During the pursuit of an MFA you might learn to create more
engaging dialogue. A creative writing program
could teach you to craft more intricate characters and present beautiful or
terrifying environments. It can point out common plot holes, banal prose, or
uncomplicated themes. It will put you in
community with a group of people who will help you improve each of the elements
that make for good writing, but an MFA will not teach you to write.
This community blog has already addressed balancing writing
life with student/teaching/”real” life, by people who suck less than I do, so
if you were hoping for some advice on that, look elsewhere. I am mostly here to admit defeat and failure.
I haven’t even taught or taken a class for months and I still don’t get my
writing in nearly enough. I have great
reasons for this. By “great” I don’t only mean that they are effective reasons,
but that they are sensible, believable, and genuinely time consuming. These reasons are also positive life events.
They are mundane, even typical for a person in his early 30s, but still,
congratulations are in order at this point in my life. This list of good reasons is especially
useful to me, because it allows me to do several of my favorite things
simultaneously: complain, brag, and make excuses.
Sometimes, grad students complain that we don’t have enough
time to do everything: teach, grade, write, read, and attend class. Mostly, we are empathetic (and complicit)

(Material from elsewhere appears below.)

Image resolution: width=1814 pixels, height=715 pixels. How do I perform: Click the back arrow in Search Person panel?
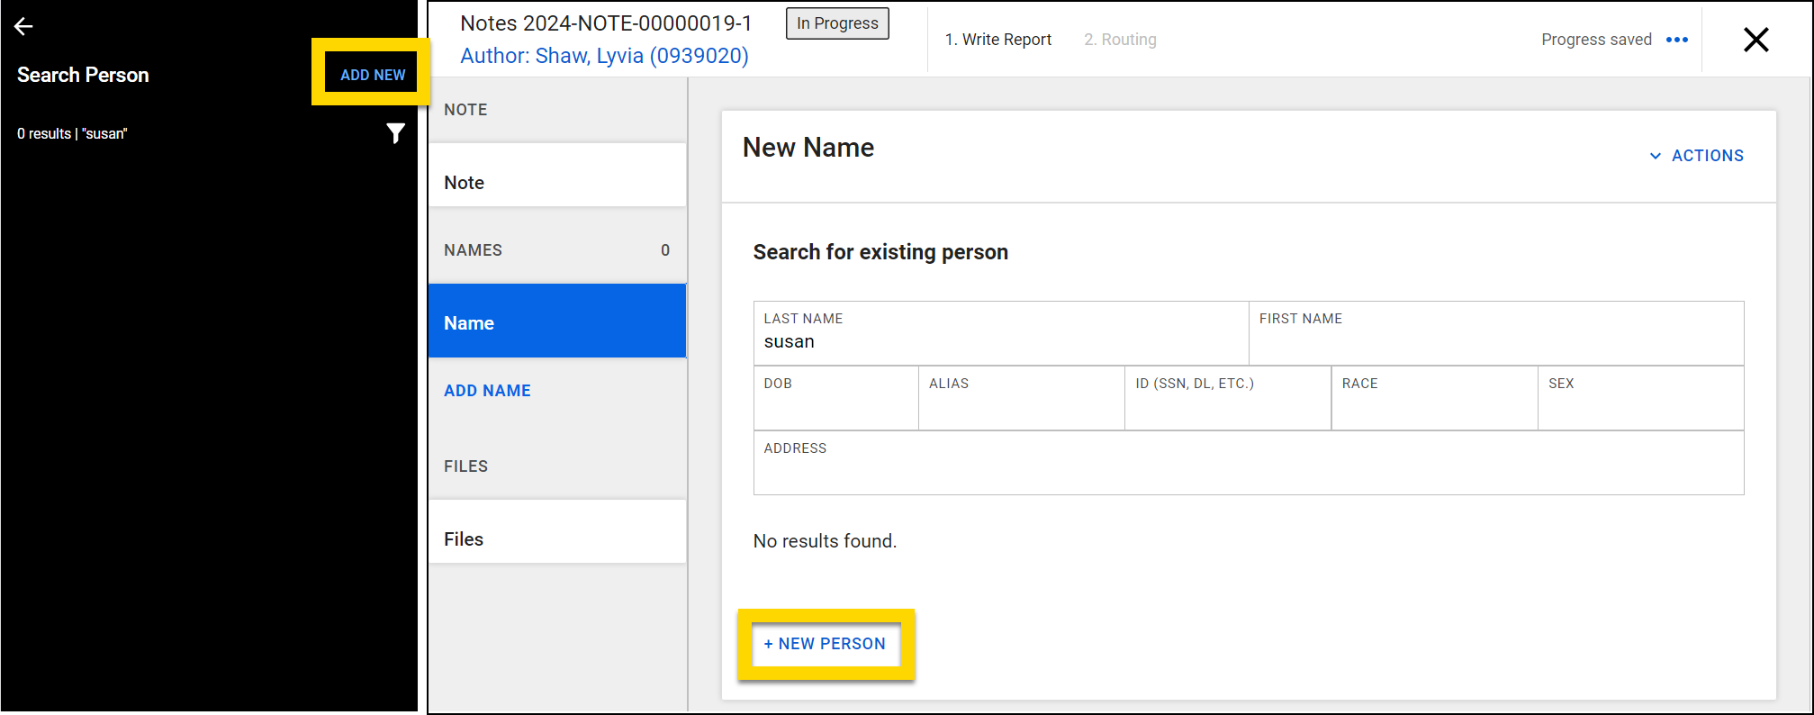(24, 27)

with each other, even when 10 minutes earlier/later someone talks about
marathoning all of the back episodes of Breaking
Bad over the weekend. As the primary caregiver (aka, stay-at-home-dad) for 3 children under 4,
there is sometimes an extra level of sympathy (to my face, at least).
Almost no one is willing to call me out. And then there is this
guy: “Write 500 of the shittiest words you can think of” every day; there
are no such thing as good reasons, only bad excuses. I’ve heard similar advice
before, but for some reason (probably the humor) it clicked this time.

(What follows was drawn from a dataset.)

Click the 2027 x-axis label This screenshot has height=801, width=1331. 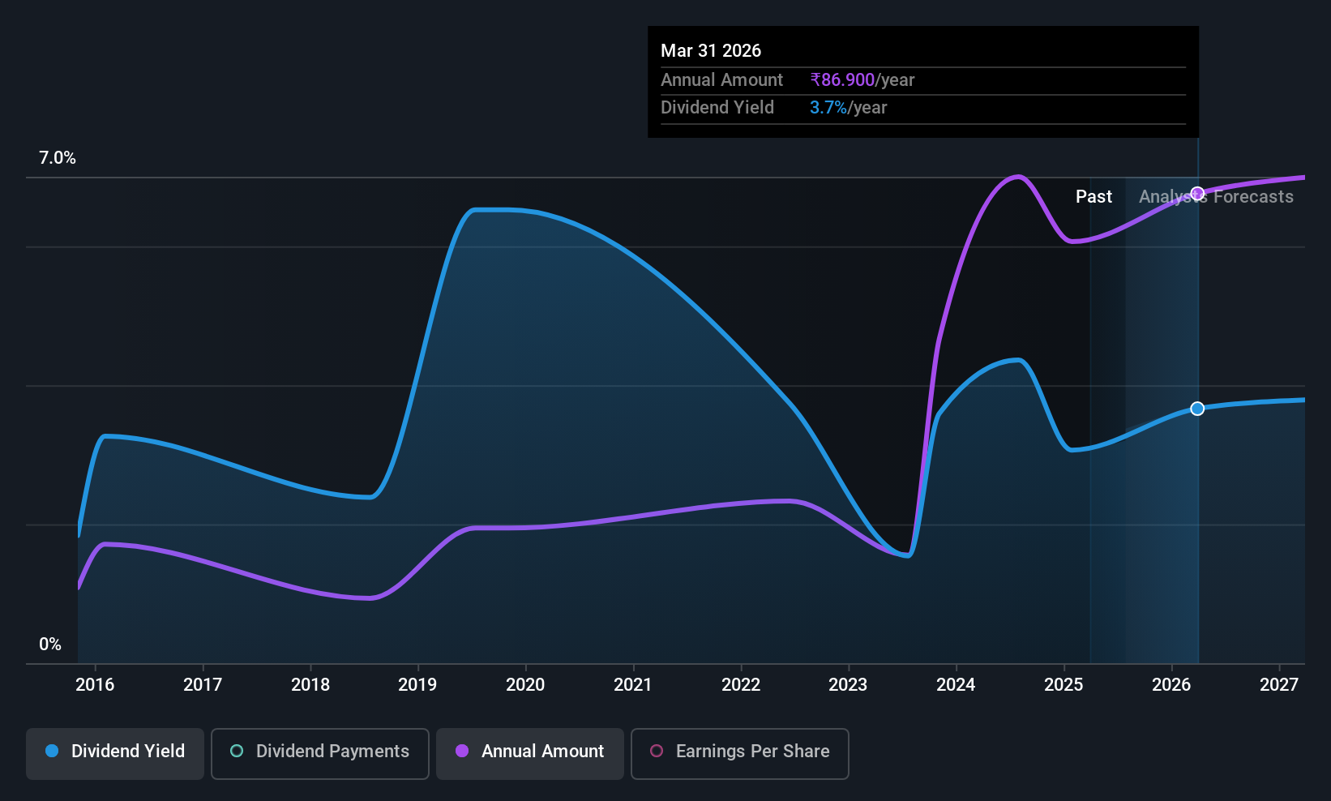pos(1279,685)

For some of us, there is no balancing writing with life. There is only shoehorning writing somewhere
into your day or there is admitting defeat. Lose sleep. Miss a meal. Skip the
gym. Hand back papers late. Skim your class reading. Be late to pick up your
son from pre-school, which I currently am, but at least, for today, I am a
writer.
There will always be priorities that outrank writing in
practical standing. Being a writer is impractical. Getting an MFA makes it seem and feel more
practical. There is an end game,
something for people to congratulate you for, deadlines to hide behind, and an
advanced degree on which to hang your authorial identity. An MFA can be useful
when explaining yourself to friends, family, strangers and yourself, but an MFA
won’t teach you to write.
Phil Mazzeo
chose to pursue a career writing and teaching full-time after retiring from the
corporate world after 3 long years. After 3 short years of writing and
teaching, he is now primarily an executive domestic administrator and writes
while his oldest son sits on his head and the toddler tries to feed the baby a
4-day-stale Oreo he found under the couch 12 seconds ago.